__About this exercise__: Look through the records and report how many lines include the word "computer", with no other words.

[Records from a data collection]

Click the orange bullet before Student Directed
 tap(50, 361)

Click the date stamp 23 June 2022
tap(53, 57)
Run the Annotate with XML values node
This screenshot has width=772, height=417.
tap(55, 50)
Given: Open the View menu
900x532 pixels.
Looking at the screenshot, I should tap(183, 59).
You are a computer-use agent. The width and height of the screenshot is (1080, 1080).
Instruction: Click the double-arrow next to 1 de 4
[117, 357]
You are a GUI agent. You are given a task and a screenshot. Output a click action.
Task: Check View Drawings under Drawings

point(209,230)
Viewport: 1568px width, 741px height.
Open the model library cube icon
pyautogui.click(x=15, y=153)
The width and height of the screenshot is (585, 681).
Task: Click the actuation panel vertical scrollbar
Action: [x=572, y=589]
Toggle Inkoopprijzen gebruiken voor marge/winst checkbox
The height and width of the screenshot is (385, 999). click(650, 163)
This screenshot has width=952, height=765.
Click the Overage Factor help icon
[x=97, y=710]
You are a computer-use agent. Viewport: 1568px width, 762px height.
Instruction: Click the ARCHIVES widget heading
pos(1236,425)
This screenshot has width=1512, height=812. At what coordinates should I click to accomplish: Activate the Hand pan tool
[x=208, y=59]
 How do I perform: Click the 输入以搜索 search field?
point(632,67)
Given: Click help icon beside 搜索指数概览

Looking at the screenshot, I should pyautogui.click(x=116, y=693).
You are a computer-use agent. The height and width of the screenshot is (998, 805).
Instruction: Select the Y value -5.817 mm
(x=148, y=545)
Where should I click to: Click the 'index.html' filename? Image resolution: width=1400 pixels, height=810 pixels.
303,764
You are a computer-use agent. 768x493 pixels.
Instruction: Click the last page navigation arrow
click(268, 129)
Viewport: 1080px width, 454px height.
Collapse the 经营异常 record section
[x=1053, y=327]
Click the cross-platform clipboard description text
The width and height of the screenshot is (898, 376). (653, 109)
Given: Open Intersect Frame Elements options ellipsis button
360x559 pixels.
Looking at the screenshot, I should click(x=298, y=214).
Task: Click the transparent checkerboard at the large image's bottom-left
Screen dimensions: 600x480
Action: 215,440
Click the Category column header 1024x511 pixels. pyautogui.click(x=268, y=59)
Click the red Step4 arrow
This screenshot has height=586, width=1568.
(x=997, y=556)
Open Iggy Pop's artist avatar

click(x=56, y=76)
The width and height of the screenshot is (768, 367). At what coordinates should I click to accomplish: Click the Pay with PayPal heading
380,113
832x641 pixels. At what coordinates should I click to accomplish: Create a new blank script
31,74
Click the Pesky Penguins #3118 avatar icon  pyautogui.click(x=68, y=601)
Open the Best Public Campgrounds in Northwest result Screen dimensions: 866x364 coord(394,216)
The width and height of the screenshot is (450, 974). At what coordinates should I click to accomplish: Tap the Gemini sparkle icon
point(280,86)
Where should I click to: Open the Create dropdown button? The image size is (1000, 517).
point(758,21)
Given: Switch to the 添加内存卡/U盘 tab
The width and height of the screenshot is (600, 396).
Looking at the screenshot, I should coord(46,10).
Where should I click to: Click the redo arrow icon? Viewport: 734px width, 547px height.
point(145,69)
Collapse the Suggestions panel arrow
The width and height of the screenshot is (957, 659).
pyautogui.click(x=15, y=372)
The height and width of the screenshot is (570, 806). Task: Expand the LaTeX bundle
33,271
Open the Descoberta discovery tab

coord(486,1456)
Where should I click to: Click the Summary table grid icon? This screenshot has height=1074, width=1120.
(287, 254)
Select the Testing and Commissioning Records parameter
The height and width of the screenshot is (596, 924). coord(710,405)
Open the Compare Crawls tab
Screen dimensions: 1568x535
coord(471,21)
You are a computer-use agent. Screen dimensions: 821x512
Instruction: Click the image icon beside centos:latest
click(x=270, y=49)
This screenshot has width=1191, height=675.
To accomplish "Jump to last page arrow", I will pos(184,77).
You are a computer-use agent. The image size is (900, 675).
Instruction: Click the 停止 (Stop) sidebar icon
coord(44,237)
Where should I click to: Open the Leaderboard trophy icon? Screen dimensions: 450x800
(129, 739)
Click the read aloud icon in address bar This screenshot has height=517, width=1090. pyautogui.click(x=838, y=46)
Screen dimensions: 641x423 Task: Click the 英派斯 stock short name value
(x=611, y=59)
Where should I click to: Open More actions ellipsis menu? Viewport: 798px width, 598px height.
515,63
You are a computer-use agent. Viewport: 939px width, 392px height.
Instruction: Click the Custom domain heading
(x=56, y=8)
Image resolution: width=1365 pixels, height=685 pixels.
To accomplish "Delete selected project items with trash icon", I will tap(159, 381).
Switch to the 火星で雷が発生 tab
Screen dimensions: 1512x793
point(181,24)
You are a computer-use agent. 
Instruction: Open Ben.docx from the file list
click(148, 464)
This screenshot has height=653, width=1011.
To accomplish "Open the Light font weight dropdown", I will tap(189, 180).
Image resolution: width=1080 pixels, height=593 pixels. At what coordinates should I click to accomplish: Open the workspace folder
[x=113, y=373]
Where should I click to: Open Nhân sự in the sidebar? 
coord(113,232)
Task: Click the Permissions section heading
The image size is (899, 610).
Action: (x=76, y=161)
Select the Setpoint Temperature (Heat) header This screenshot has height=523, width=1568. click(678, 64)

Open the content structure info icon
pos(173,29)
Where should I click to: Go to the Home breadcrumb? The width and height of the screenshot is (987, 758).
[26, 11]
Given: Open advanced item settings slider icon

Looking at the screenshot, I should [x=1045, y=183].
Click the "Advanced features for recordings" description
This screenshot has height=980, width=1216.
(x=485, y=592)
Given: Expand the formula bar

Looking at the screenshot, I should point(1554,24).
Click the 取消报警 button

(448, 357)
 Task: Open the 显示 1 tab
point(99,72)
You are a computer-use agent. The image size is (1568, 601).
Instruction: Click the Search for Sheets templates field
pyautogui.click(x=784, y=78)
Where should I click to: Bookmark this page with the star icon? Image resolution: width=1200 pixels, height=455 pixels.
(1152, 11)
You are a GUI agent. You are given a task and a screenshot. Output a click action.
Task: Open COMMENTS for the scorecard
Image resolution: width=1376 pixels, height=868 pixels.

__Answer for the task__: 9